国内

「第2波」備え交付金積み増し 衆参議運で政府報告

 衆参両院の議院運営委員会は21日、新型コロナウイルスの感染拡大を受けた緊急事態宣言の一部解除について、西村康稔経済再生担当相から報告を受けた。質疑では、与野党から解除後に感染が再拡大する「第2波」への備えや、経済活動の本格的な再開に向けた対応を求める声が相次いだ。

 「第2波や第3波の来襲を見据え、どう医療体制を整備、拡充していくか」

 自民党の丹羽秀樹氏はこう述べ、感染の再拡大に備えた対応を政府に求めた。立憲民主党など野党統一会派の山井和則氏も「見えない感染者を把握し、早期に隔離しなければ第2波は防げない」と訴えた。

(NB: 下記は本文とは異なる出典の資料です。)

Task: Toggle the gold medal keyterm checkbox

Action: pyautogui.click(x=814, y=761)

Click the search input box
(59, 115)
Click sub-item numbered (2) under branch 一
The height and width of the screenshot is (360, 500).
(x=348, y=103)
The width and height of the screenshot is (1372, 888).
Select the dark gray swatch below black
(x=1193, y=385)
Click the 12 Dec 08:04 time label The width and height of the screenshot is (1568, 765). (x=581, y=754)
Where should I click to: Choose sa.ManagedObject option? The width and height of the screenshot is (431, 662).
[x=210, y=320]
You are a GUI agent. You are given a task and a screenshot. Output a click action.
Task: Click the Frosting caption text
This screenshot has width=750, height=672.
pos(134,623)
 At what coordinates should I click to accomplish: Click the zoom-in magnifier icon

 外出制限が緩和されたドイツや韓国では再拡大の懸念が現実化しており、治療薬やワクチンが開発されるまでは完全な収束は期待できない。西村氏は、PCR検査態勢の強化や病床を確保する医療機関の支援を進め、令和2年度第2次補正予算案で交付金を積み増すことなどを説明した。

 経済活動再開の「出口戦略」も焦点になった。

 政府は、宣言を継続する東京など5都道県について、25日にも解除の可否を判断し、解除したい考えだ。ただ、その後も人との間隔保持など「新しい生活様式」が求められることになる。

 日本維新の会の遠藤敬氏は「飲食業などの事業者は新しい生活様式で果たしてやっていけるのか」と疑問を投げかけた。

 これに対し、西村氏は宣言を全面解除する際に、イベント開催や外出の自粛など、経済活動拡大に向けた基本的な考えを示す方針を明らかにした。

 一方、政府が感染拡大を受けて実施している入国制限の緩和に関しては「海外はまだ感染が拡大している。緩和を今判断すべきではない」と述べ、慎重に対応する考えを示した。